- **DIRECTIVE**:
Please continue the opinion piece on political gaslighting, picking up after its last sentence.

Segment Start: TEXT SEGMENT

A plea for politics after Graham Platner debacle: Stop the gaslighting | Opinion
AI-generated summary reviewed by our newsroom.
- Democrats defended Graham Platner until a credible rape accusation emerged.
- We need an Anti-Gaslighting Party to oppose political manipulators.
- Both parties deny obvious facts and try to persuade you to ignore your own eyes.
Expectations for politics have gotten about as low as they can. But let’s draw a line here: No more partisan hacks telling us things that we can see with our own eyes in real time are not true.
A while back, Merriam-Webster declared “gaslighting” the word of the year because of the prevalence of deepfakes and misinformation. It goes beyond lying to suggest manipulation designed to make you question your own observations and beliefs. In Texas, we’ve long had a more colorful version of this: Don’t pee on my leg and tell me it’s raining.

Segment End: TEXT SEGMENT
Segment Start: SOURCE DATA

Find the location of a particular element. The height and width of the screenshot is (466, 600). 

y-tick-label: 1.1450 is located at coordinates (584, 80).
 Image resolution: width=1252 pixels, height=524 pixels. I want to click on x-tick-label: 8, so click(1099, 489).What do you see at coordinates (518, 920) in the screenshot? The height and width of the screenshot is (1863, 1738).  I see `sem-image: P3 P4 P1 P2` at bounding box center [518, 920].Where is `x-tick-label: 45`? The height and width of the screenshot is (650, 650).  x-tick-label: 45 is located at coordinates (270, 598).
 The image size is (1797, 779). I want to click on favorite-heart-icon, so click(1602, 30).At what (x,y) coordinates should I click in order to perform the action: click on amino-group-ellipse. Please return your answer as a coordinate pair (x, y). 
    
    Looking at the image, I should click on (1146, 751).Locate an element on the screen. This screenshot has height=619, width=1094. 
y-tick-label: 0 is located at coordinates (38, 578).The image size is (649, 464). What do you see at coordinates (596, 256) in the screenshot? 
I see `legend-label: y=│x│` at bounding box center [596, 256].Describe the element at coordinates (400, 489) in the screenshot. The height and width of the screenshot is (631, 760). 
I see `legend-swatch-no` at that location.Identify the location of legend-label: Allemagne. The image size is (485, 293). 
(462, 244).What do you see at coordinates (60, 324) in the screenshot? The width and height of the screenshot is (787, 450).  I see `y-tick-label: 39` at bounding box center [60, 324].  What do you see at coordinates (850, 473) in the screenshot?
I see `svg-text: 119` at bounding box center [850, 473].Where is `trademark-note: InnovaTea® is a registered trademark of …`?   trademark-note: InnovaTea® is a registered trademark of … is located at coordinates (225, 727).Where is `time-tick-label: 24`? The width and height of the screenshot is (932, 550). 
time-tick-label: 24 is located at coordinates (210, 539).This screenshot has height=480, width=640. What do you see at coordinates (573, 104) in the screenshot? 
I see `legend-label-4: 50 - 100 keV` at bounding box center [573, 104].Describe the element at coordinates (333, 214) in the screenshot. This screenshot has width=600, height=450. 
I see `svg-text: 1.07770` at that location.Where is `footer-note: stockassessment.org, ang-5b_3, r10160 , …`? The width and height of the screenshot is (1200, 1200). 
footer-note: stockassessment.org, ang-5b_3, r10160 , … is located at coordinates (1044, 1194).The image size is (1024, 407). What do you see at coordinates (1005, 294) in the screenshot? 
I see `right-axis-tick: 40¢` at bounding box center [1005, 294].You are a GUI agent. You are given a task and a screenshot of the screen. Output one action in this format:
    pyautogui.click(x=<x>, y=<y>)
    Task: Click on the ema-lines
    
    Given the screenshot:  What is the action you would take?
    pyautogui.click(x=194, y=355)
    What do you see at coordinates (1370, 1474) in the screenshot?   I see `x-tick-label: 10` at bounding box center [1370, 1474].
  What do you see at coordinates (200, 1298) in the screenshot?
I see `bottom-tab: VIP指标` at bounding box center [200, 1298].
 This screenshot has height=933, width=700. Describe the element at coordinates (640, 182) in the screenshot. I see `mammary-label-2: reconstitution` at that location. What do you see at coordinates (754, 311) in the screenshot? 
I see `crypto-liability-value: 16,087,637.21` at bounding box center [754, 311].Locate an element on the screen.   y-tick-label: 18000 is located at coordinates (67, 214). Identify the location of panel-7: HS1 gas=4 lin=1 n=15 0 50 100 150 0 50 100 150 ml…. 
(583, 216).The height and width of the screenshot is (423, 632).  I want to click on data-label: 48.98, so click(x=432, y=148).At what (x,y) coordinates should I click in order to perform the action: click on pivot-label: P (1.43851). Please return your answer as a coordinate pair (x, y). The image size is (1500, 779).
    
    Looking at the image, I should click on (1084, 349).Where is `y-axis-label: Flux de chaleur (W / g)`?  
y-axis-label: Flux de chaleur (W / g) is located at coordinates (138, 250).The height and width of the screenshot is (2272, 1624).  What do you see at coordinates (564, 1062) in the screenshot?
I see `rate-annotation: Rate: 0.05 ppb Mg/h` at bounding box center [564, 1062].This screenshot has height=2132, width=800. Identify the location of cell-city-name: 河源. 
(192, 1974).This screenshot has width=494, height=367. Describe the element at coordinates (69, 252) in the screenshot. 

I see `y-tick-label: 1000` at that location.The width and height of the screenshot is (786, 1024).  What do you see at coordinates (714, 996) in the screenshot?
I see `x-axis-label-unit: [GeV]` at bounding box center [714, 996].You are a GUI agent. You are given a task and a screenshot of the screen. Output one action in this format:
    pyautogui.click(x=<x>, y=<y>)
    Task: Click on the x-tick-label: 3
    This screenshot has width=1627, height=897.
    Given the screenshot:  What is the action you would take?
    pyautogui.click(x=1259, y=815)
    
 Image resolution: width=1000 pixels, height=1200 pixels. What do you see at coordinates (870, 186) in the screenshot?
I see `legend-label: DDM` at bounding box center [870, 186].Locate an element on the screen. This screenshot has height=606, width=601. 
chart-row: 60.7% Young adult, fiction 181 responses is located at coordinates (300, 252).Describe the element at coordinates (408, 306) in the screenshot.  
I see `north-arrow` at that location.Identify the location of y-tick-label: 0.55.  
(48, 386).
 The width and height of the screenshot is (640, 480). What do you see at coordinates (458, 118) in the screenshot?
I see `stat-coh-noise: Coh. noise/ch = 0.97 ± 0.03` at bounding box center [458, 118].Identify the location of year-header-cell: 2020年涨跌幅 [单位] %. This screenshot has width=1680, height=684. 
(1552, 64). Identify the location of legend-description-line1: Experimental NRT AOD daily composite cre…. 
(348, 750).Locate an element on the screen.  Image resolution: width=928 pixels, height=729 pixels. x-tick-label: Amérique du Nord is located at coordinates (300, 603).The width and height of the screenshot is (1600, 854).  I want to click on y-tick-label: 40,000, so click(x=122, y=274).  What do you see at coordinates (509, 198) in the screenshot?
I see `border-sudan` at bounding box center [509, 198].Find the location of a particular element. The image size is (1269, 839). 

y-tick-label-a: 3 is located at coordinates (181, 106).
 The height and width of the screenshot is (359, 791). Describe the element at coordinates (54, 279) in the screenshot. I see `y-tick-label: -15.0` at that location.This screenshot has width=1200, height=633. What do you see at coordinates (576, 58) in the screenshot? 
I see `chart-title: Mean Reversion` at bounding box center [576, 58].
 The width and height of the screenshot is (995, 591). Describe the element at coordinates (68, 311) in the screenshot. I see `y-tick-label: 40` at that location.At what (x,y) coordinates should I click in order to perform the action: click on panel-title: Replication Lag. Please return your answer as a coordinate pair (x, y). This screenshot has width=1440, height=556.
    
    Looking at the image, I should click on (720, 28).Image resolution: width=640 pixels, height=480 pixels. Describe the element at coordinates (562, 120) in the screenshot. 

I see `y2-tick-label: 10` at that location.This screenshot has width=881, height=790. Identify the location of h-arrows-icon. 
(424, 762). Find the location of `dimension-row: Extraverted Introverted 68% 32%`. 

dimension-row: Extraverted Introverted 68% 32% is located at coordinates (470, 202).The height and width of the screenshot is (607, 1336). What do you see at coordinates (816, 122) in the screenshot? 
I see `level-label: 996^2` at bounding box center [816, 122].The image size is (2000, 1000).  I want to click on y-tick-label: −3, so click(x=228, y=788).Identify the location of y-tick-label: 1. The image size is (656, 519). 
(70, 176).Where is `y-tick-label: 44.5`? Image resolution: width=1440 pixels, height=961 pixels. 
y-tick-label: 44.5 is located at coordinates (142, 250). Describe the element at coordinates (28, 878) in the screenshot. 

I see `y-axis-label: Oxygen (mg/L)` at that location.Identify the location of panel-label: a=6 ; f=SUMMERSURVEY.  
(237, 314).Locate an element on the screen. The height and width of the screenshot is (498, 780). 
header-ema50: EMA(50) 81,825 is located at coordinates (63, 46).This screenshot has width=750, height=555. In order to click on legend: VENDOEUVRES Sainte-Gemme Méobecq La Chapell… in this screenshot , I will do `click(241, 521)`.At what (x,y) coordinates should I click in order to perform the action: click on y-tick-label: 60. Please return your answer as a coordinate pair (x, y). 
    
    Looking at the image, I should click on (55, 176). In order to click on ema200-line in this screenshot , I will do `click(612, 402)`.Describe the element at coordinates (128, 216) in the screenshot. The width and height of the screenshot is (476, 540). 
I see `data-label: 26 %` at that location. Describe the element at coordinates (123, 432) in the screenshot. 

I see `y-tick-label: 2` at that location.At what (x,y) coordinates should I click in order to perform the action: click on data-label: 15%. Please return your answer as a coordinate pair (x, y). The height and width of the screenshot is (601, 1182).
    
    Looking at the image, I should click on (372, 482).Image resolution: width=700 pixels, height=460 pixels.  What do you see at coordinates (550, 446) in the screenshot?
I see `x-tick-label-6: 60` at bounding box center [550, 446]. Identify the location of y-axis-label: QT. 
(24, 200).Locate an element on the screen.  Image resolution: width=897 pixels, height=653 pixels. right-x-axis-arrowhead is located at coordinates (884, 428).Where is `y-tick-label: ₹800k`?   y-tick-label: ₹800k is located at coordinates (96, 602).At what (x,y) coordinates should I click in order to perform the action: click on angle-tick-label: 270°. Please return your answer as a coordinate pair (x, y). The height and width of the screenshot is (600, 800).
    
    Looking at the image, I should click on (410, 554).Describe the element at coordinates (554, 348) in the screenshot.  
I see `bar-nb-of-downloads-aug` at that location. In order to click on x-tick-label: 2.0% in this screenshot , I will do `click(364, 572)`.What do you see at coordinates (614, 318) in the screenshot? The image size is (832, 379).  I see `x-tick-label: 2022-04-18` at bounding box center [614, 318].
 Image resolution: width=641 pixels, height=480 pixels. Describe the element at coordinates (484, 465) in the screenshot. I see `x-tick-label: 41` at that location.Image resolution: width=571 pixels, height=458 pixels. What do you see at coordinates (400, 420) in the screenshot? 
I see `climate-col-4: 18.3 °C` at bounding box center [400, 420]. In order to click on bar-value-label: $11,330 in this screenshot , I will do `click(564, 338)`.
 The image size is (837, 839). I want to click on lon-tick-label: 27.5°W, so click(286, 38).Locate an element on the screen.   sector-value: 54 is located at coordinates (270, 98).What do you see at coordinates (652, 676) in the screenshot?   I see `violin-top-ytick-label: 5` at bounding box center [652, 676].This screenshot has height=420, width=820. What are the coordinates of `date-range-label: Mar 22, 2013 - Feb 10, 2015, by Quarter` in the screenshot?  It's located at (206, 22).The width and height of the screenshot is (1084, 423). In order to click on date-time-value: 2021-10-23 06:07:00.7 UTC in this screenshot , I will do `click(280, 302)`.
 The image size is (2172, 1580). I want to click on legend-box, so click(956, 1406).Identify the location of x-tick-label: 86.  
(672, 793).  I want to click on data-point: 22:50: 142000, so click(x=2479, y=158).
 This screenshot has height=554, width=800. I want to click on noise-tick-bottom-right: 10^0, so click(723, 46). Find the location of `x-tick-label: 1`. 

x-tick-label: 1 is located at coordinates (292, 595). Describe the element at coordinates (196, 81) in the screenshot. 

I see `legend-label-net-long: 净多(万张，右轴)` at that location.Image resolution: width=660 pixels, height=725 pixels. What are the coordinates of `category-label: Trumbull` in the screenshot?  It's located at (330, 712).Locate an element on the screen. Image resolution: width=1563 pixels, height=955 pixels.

Segment End: SOURCE DATA

- **ANSWER TO THE EXERCISE**:
Recent days have exploded one of the great political gaslighting efforts of our time. Democrats spent weeks trying to convince voters that a candidate with a Nazi symbol tattooed on his body and with a history of disgusting online comments and mistreatment of women was really a good dude — so good, in fact, that only he could represent Maine in the U.S. Senate. Then came a credible rape accusation and — poof! — the gaslights blew out all at once for Graham Platner, who can go back to living off his parents’ wealth … er, sorry, oyster farming.
This one is egregious, but political gaslighting is a bipartisan endeavor. Sane people outside the extreme 20% that dominates each party can see nuttery right in front of their faces, but leaders, media spinners and hacks try to convince us that it’s all shadows. Wrong is right, up is down, and you definitely didn’t see the elite ruling class trip on its own feet over and over and over again.
Third parties don’t win many elections in American politics. But they can elevate issues and steer (perhaps even shame) the Republican and Democratic establishments to be more responsive. We’re not going to get the huge swath in the middle of American life to agree on much policywise, but who’s up for an Anti-Gaslighting Party?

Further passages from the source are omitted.